I've stopped the SLAM because the pool is getting more and more tan. It is slightly cloudy. I attribute that to turbidity from the dissolved metals. I can make it crystal clear if I do the AA or CA treatment. I know that if I do the AA treatment I will get clear BLUE water and a white pool.

Originally, the ring around the pool was a very dark color I call black. It might have been any combination of colors to get there. I know that crushed "c" immediately made it disappear. So I got 5 lbs of Citric acid (couldn't afford 'c') Put about 4lbs in the pool. Next day, no ring, no tan, BLUE water. Crystal clear.

We have city water.

Heater was bypassed when I got to it. Going to stay that way!! I found out the heat exchanger was toast when I tried to enable it and rust chunks started flowing into pool!!

So now I have slightly BLUE water. Slightly cloudy. Light tan color pool.

I was thinking of doing the AA treatment for real this time. Wife says she doesn't mind the BLUE water, as long as the pool is white. :O

My recent numbers are:
FC 12 (have added no bleach in two days SWG was keeping it up)
CC <.5
TC 12.5
pH 7.6 (not really valid)
TA 120
CH 350
CYA 70

SWG has stopped working cuz I need to add salt back in after drain and fill. (No money til payday on Monday)
Trying to let FC drop down to normal levels and see what happens.
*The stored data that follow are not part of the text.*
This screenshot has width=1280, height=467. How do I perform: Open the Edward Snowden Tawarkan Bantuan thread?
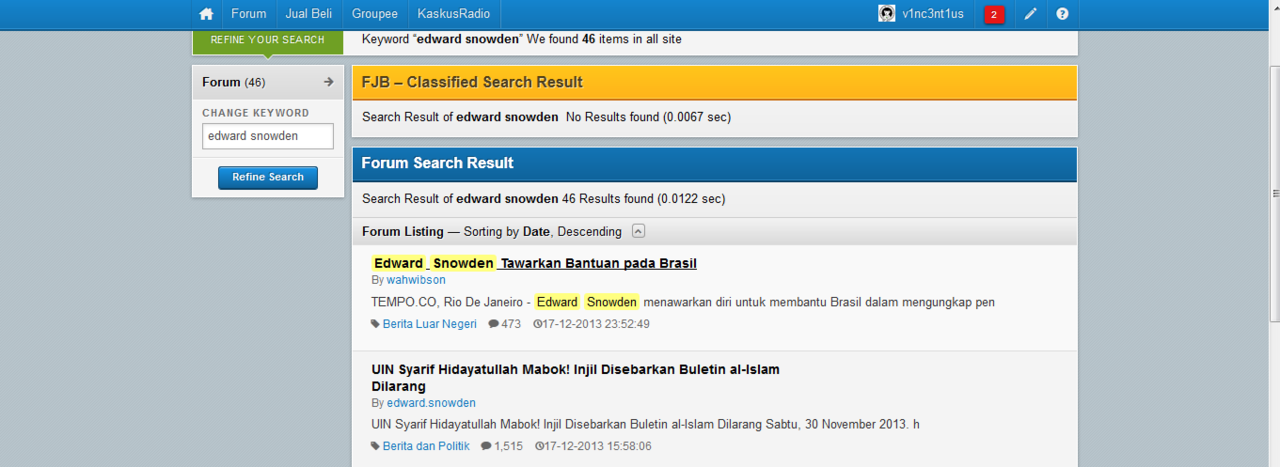tap(534, 263)
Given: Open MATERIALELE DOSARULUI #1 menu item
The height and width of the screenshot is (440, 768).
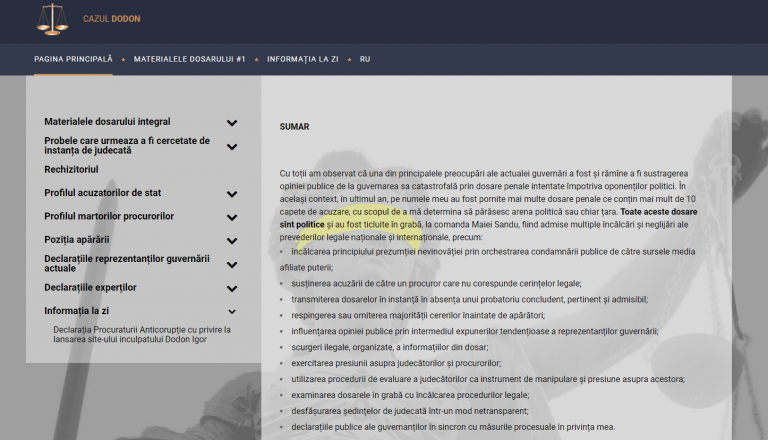Looking at the screenshot, I should 189,59.
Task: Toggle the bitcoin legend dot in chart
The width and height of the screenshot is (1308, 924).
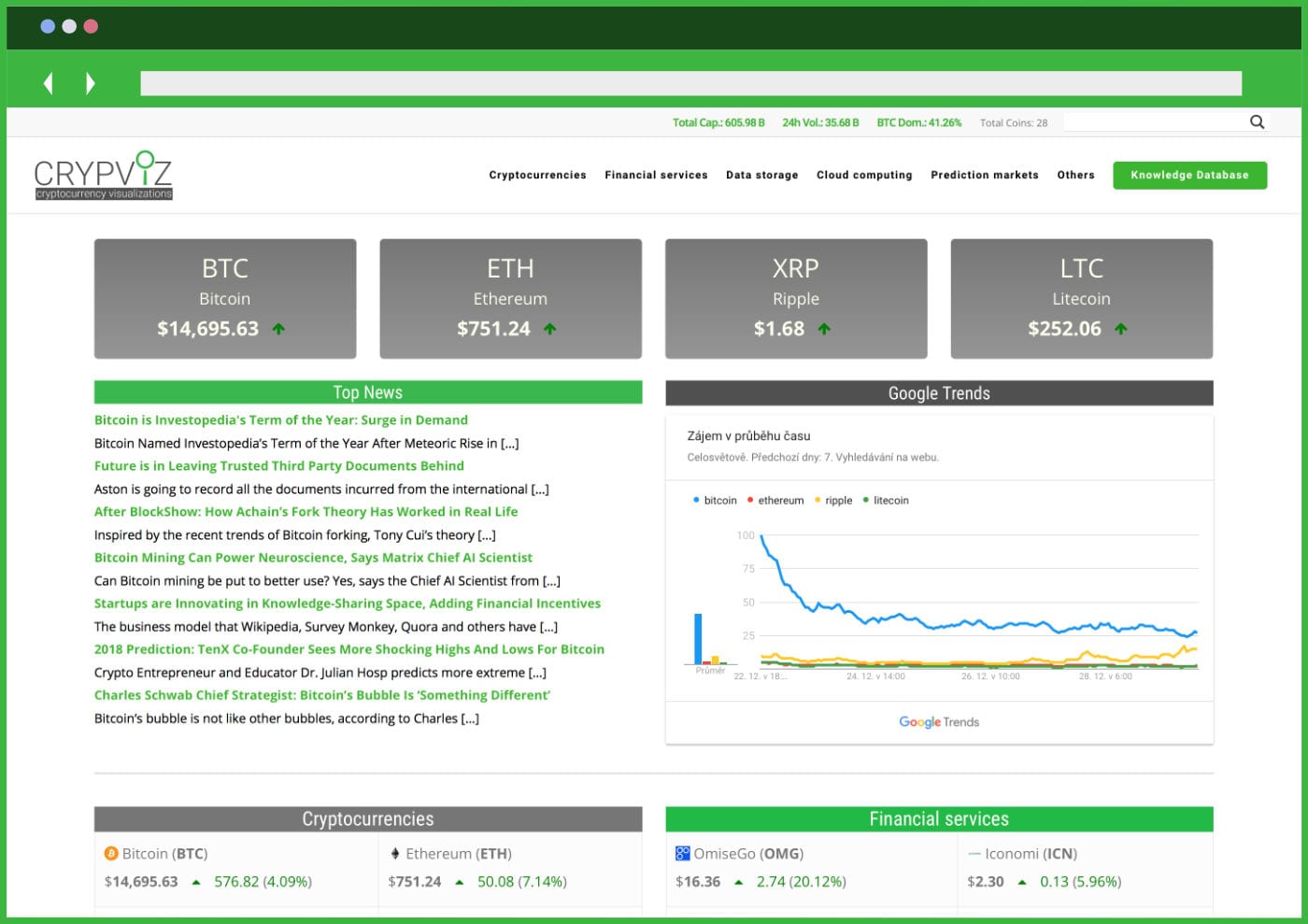Action: coord(696,501)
Any suggestions would be graciously accepted.
 
Hi again, Pabeader. Thanks for the info. I will try to help you sort your options. The increasing tan color will be from slamming if you have a high enough iron level. It sounds like your metals are likely from the heater, which now you're bypassing.

Option 1. Okay, so 5,000 gallons is truly a smaller volume to simply replace if you're willing to consider just getting rid of the metals in the water period. May be cheaper in the long run to do a few more partial drains and then a startup, but using metal sequestrant at start up just in case a bit remains ;)

Option 2 - First do the overnight chlorine loss test two nights in a row to confirm whether or not you actually need to SLAM. If you lose 1 ppm or more from after sunset to before dawn, it means that there ARE organics in the pool and you need to slam.

If you need to Slam, then slam properly and don't worry about stains til after your water is crystal clear (although possibly tinted) and you pass all the slam criteria (review article in my signature links.)

Option/Step 3 -- either after slam, or possibly now if you pass OCL test twice:

Since you're swg, which usually means ph rides higher, I might suggest that you specifically try Metal Magic as your sequestrant this time, (needs ph above 7.5 to work effectively) and perform the sponge test on the stain: http://www.proteampoolcare.com/images/uploads/MetalMagicSpongeTest.pdf

-- My reasoning is that since you're getting staining you still need a sequestrant anyway. By doing the sponge test first, you can decide if you want to simply use MORE of the MM to also treadt the stain instead of doing the AA treatment. Ths method as worked relably for me, but ymmv.

Alternately you could do another, this time very controlled, AA treatment, then sequester. AA is sure fire, which is why its recommended here, but it does/can create a struggle to get FC back up.

Another note in general is that with metal, keeping your ph around 7.2 (except when doing the mm treatment) tends to help reduce staining. Maintaining proper FC for your CYA level is also important because you want to avoid the need to slam.

Hope that helps you sort it out.
Keep us posted!
 
Haven't posted in a while. Have been in a holding pattern. Let CL drop to 5. Using SWG to maintain that. Slight cloudiness but am letting family swim.
CC has never been over .5 Water is less and less BLUE and sides are getting more and more tan.
This morning the pool is clear, i would say sparkly but it wasn't daylight enough out to be sure. The water only barely BLUE. Have to look closely at handrail to see the color. Wife wants BLUE water and white pool so; yesterday I ordered a pound of AA from Duda. Probably be here Tuesday.
Going to be a balancing act to keep both her and the pool, happy.